Bishop McNamara High School (BMHS or McNamara) is a private, Catholic coed high school in Forestville CDP in unincorporated Prince George's County, Maryland.

The school is in the Holy Cross tradition offering a college preparatory curriculum and a range of Fine Arts, athletics and activities. Founded in 1964 by the Congregation of Holy Cross, Bishop McNamara is located on a 14-acre campus in Forestville, Maryland, United States, just 7 miles south of Washington, D.C., serving students ranging from six different Maryland counties, Northern Virginia and the District of Columbia and is part of the Roman Catholic Archdiocese of Washington.  The school bears the name of Bishop John Michael McNamara, a former auxiliary bishop to the Archbishops of Baltimore and Washington and the founder of St. Gabriel's parish in Washington, D.C.

History
Built on a site adjacent to Mount Calvary Catholic Church on Marlboro Pike in Forestville, Maryland, Bishop McNamara High School is a result of Msgr. Peter Paul Rakowski's plan to build a Catholic high school for boys, and one for girls in the southern part of Prince George's County. To that end, in 1962, Patrick A. O'Boyle, archbishop of Washington, D.C., extended an invitation to the Brothers of Holy Cross to administer and staff the new high school, which would serve the county and parts of Washington, DC.

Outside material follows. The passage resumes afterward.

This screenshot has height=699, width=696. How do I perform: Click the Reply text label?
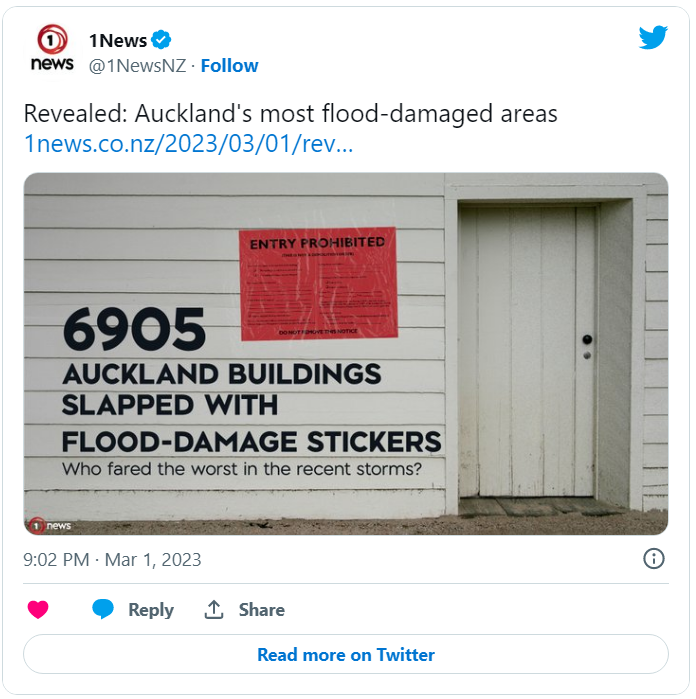151,610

Bishop McNamara High School admitted its first classes (freshman and sophomore) of 334 boys in 1964.

In 1992 La Reine High School, an all girls' school in Suitland which opened in 1960, closed in 1992, with its students going to the previously all boys McNamara.

Academics
Bishop McNamara High School provides a Catholic, college-preparatory education.

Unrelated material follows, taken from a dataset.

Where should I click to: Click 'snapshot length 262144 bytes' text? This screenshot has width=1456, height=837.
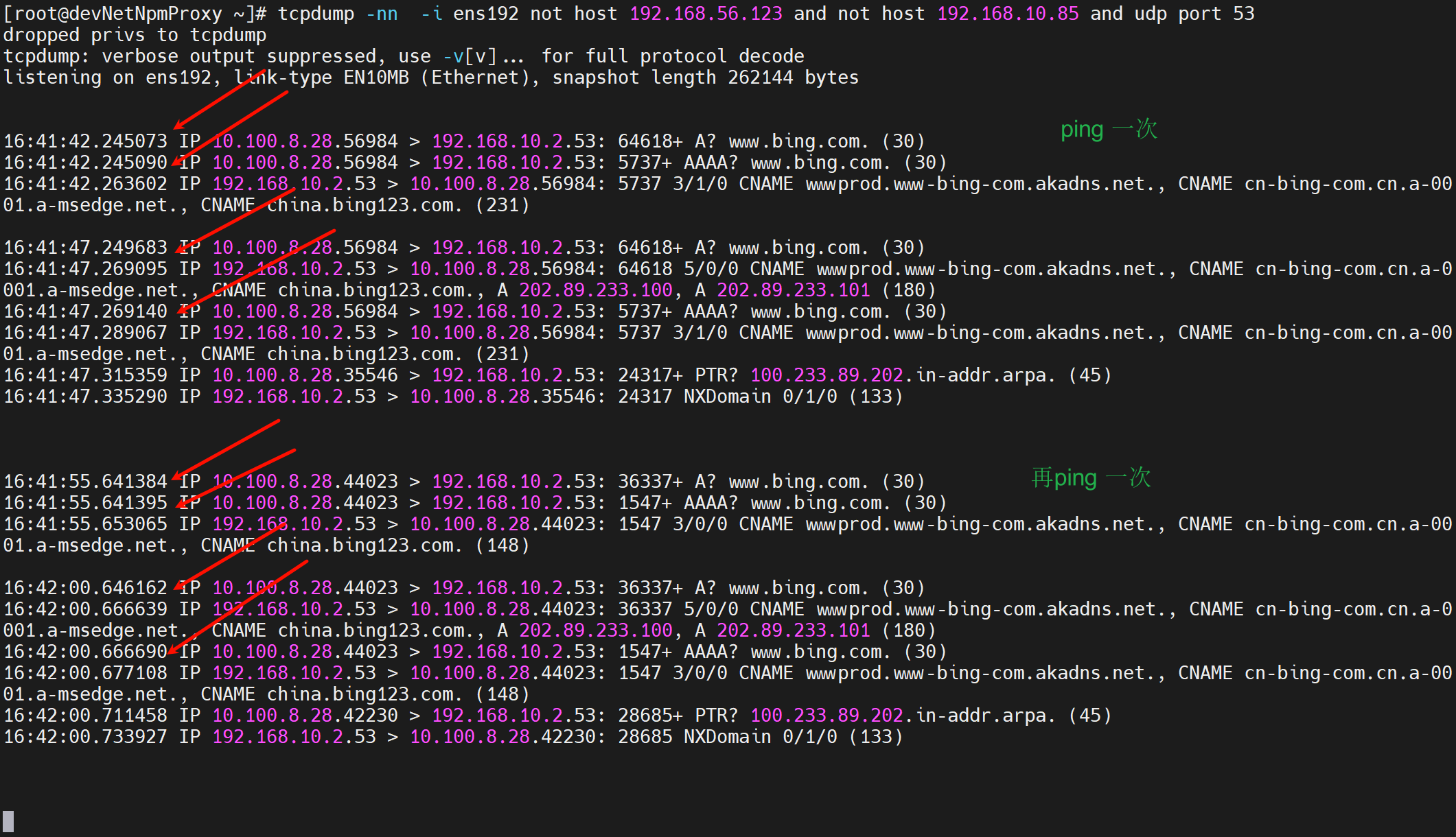coord(705,78)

Bishop McNamara High School provides a variety of courses to help students meet the requirements for college admission or other types of professional preparation. The school boasts a 100% college acceptance rate for the Class of 2016 and Class of 2016 graduates received over $14.4 million in scholarships to colleges and universities all over the country.

Beyond the core academic courses, Bishop McNamara offers:

 Honors courses offered in English, Mathematics, Science, Foreign Language, Information Technology, Social Studies, and each of the fine arts disciplines.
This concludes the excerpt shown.